I just read David Frum’s recent piece in the Atlantic, “Betraying The Faith of Christopher Hitchens.” The article provides a scathing review of the Christian apologist Larry Taunton’s new book: The Faith of Christopher Hitchens: The Restless Soul of the World’s Most Notorious Atheist. Frum’s takedown of Taunton is so devastating that I will let the aforementioned article speak for itself. (Frum is a well-known conservative political commentator and former speechwriter for American President George W. Bush.)
Taunton’s book claims that Hitchens was considering converting to Christianity at the end of his life. (Taunton’s outrageous claim provides evidence for the idea that people generally believe what they want to believe despite all evidence to the contrary.) He bases this astonishing claim on his interpretation of a few conversations he had with Hitchens. Not only is this evidence anecdotal, but it contradicts Hitchens’ very public and forceful claims to the contrary. At the end of his life Hitchens could not have been more direct in rejecting the idea of a deathbed conversion as the videos below show.
Viewing any of the above videos should put Taunton’s nonsense to rest. As for Hitchens’ views of religion in general, they are set out clearly in his magnum opus: God Is Not Great: How Religion Poisons Everything. The idea that Hitchens would reject his lifelong views at the end of his life is preposterous. Taunton may wish that Hitchens had converted in order to make Taunton feel good about his own irrational beliefs, but wishing does not make it so.
Of course religious stories about the deathbed conversions of atheists and agnostics are legendary. Thomas Paine, atheist and a prominent figure in the American revolution, was said to have had such a conversion. End of life conversions stories have also been told about the great philosopher David Hume and the contemporary philosopher Antony Flew. The most famous deathbed conversion story is that of Charles Darwin, but even the religious site Answers in Genesis acknowledges that this story isn’t true.

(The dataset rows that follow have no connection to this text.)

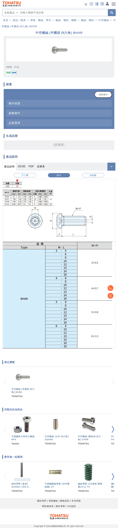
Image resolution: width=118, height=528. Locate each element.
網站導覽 (60, 506)
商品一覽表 (19, 20)
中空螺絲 (103, 20)
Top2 (110, 288)
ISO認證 (71, 506)
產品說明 (9, 166)
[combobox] (63, 12)
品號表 (41, 166)
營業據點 (53, 501)
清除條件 (103, 94)
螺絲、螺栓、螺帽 (66, 20)
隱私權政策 (48, 506)
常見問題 (76, 501)
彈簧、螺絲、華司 (40, 20)
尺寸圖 (25, 175)
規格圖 (93, 175)
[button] (113, 429)
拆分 (59, 175)
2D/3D (22, 166)
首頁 (5, 20)
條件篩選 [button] (14, 103)
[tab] (59, 103)
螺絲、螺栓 (87, 20)
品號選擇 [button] (14, 123)
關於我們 (41, 501)
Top (110, 296)
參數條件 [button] (14, 113)
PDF (31, 166)
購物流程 (64, 501)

All of these conversion stories express the sentiment of the aphorism “there are no atheists in foxholes.” The idea is that in times of extreme stress or when facing death people are more likely to believe in, or hope for, divine help. But there are problems with the aphorism. First, the aphorism isn’t true, for clearly many people die as atheists. Second, even if the aphorism were true and foxholes were populated exclusively by theists, that says nothing whatsoever about whether theism is true. Moreover, if true the aphorism really reveals that the source of religion is fear. And that doesn’t reflect well on religion, although it has made it a very profitable endeavor.
The reasons that motivate the religious to believe in deathbed conversions are obvious. Some believers just can’t accept that others are reject the gods; some find atheism threatening because it causes believers self-doubt; and others hate that they can’t force heathens to agree with them. But whatever the reasons, believers often find comfort by telling themselves that atheists convert at the end of their life.

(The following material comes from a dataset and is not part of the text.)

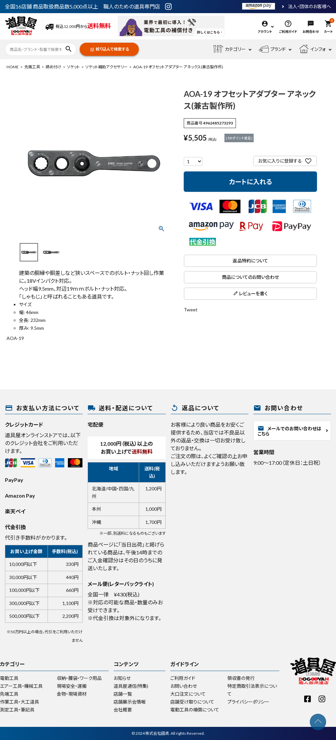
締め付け (53, 66)
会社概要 (123, 709)
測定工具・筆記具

But this is all so pathetic. Even if Darwin, Hume or Hitchens converted at the end of their lives—which they didn’t—so what? This would have no bearing on the truth of theism. Apollo, Zeus, Allah or Yahweh either exist or they don’t. If theists are really confident about their beliefs, why would they care that others convert? Are believers so insecure in their beliefs that they must invent stories about other people agreeing with them? Surely these deathbed conversion stories appeal to believers because believers have doubts.
But perhaps the deepest reason these false deathbed conversion stories resonate with believers is that they help believers repress what to them is a terrifying idea—that most of what passes for their cherished belief is just superstitious nonsense.